Support for Kubernetes Priority Class
Container Runtime Sensor 1.5.0 adds support for Kubernetes Priority Class, allowing you to control pod scheduling priority for the runtime sensor. Such pod scheduling is crucial on busy clusters. It also helps in the unnecessary termination (eviction) of the pods
By default, priority class support is disabled. You can enable it using the Unified Helm Chart (qualys-tc). Once priority classes are set, the runtime sensor pods are created and assigned the specified priority class.
Support for Pod Label Filter in Runtime Tracing Policies
Runtime tracing policies now support pod label filters (pod selectors), allowing policies to be applied only to specific pods rather than all workloads in the cluster. Policies are enforced exclusively on pods that match the specified label selector.
This enables targeted runtime monitoring for specific workloads, reducing event noise and improving signal quality while aligning security policies more closely with application requirements.
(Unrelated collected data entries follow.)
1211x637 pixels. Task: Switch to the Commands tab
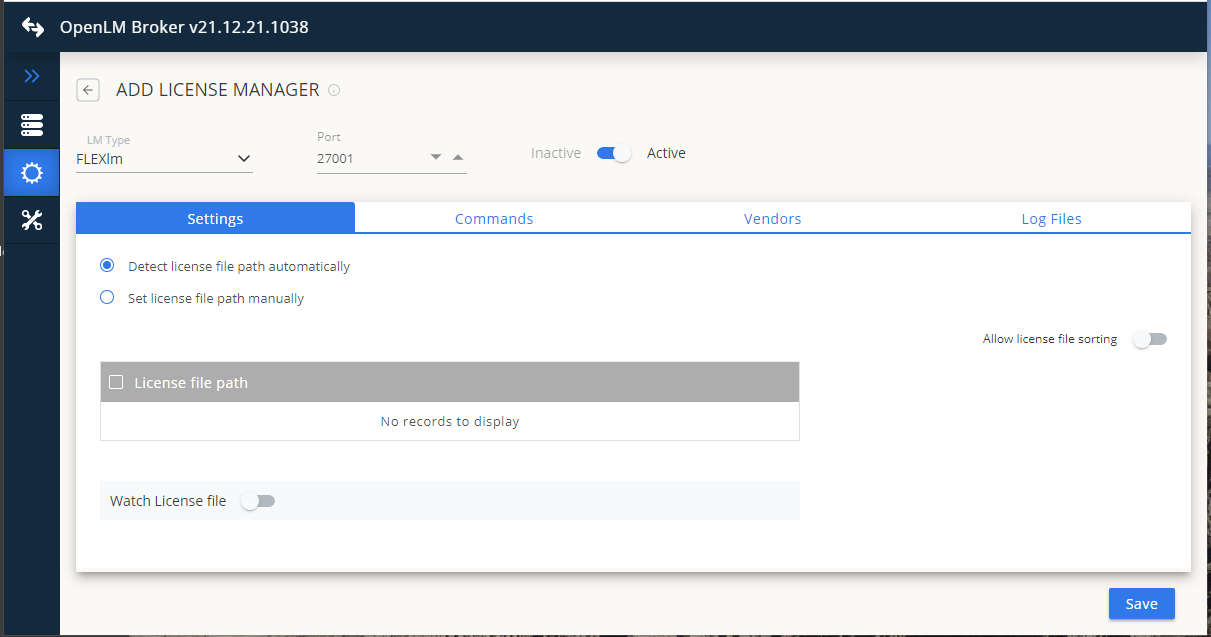point(494,218)
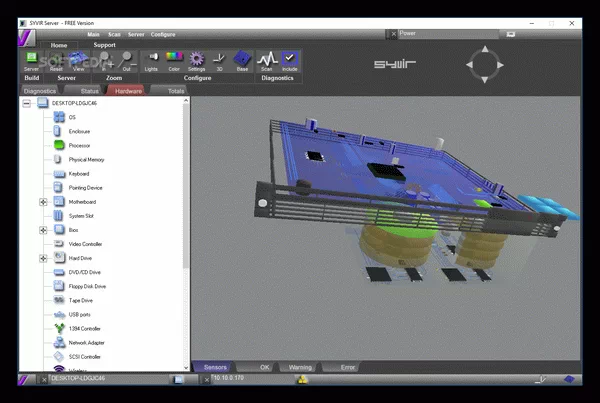Open the Configure menu

(162, 34)
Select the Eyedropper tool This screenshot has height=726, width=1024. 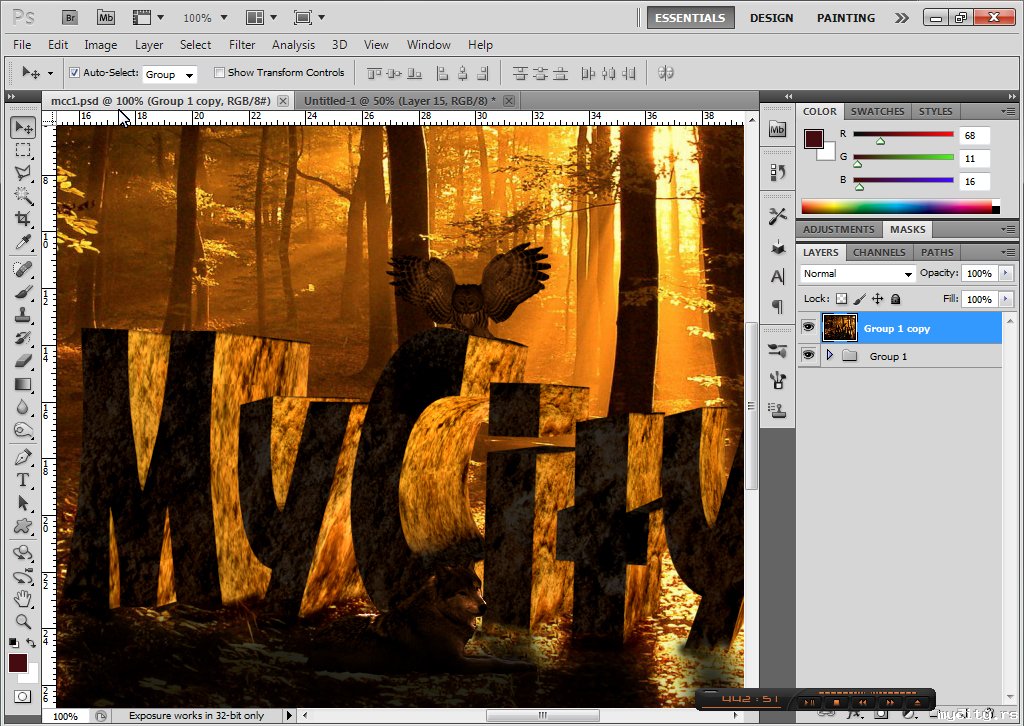(23, 243)
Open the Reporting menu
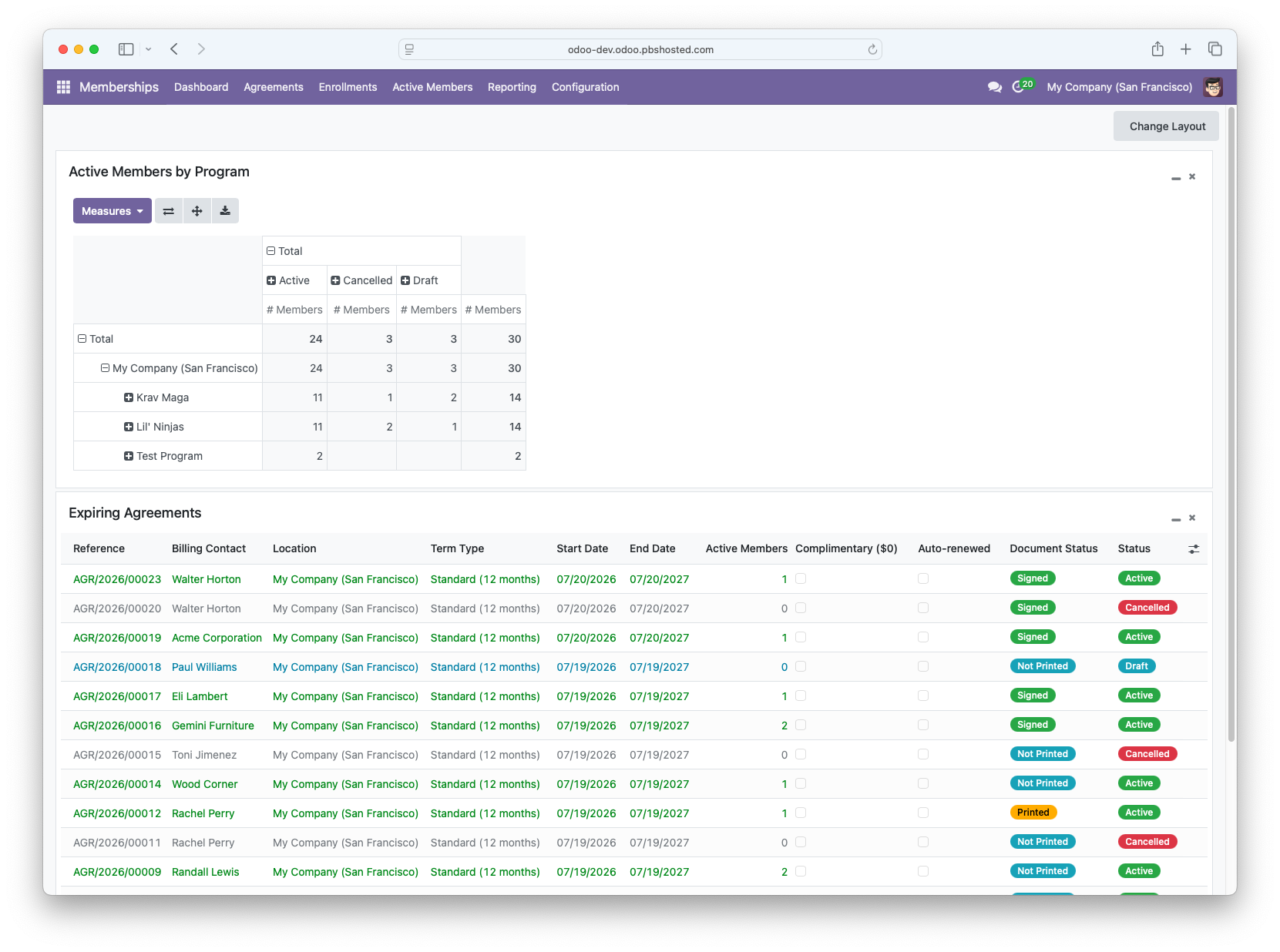1280x952 pixels. tap(512, 87)
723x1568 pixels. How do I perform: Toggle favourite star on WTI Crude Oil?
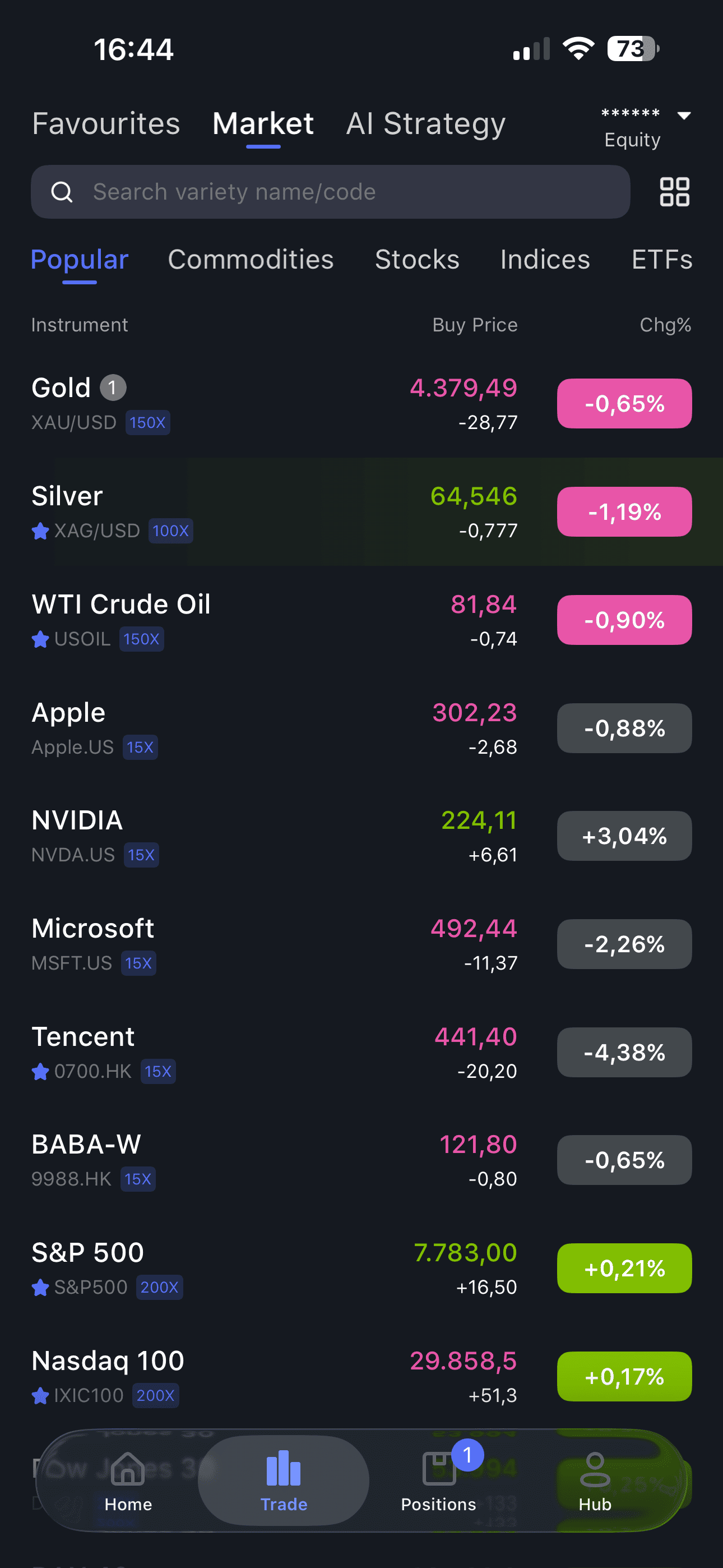point(40,639)
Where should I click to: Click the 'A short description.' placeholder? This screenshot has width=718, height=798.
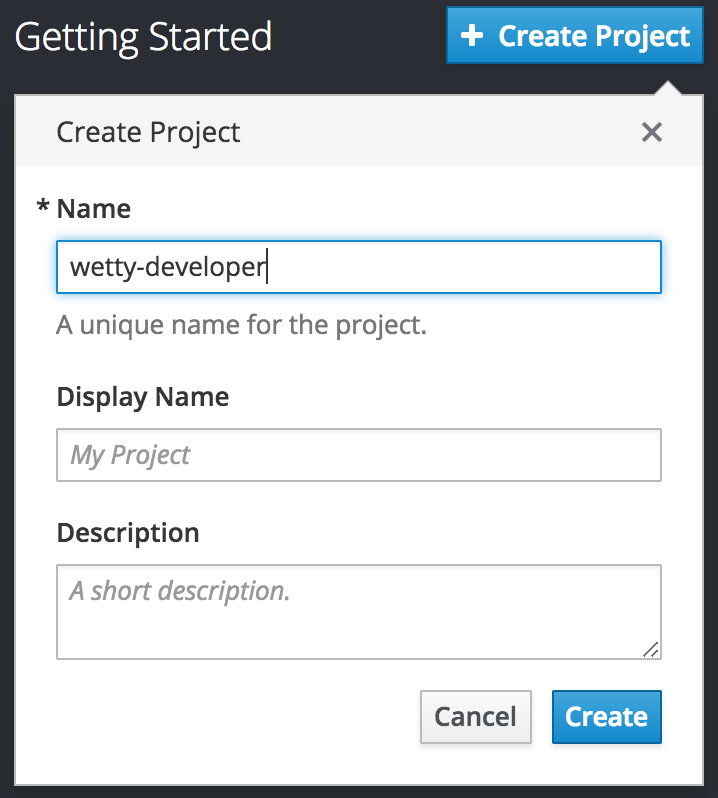(180, 591)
When such tracing policy is applied, the Runtime events from the pods with the specific label are processed. Whereas the Pods without matching labels are excluded from the policy.
Support for Docker Standalone Environment
With this release, the Qualys Container Runtime Sensor supports Docker standalone environments, enabling runtime visibility beyond Kubernetes and OpenShift. When deployed on a Docker host with the required environment variables, the sensor captures and sends process events to the Qualys Enterprise TruRisk™ Platform. This enhancement extends the runtime security coverage to standalone Docker deployments while maintaining controlled and efficient event ingestion.
Supported Environment Variables
- QUALYS_IGNORE_PROCESS_LIST
- QUALYS_EVENT_GLOBAL_RATE_LIMIT
Set this value to a value between 10 and 30 to configure global event rate limiting.
'Hostname configuration' and 'Docker socket mount' are mandatory for runtime sensor operation in Docker standalone mode.
Enhancement in Rate Limiting
CRS 1.5.0 release introduces enhancements in FIM rate-limit as well as Global event rate-limit.
FIM rate limiting and Global rate limiting can operate independently or together.
File Integrity Monitoring (FIM) Event Rate Limiting
This release introduces rate limiting for File Integrity Monitoring (FIM) events, allowing you to control the volume of file events before they are sent to the Qualys Enterprise TruRisk™ Platform.
This enhancement provides,
- better control over event volume
- improved runtime performance
- reduced operational noise without sacrificing security visibility
Supported rate-limit Scopes
- Pod‑level rate limiting (default for FIM)
- Process‑level rate limiting
Additionally, the option to disable rate limiting is removed. Previously, you could disable rate limiting by setting the value to 0 or 0s. With this release, a default rate limit of 1 minute is always enforced.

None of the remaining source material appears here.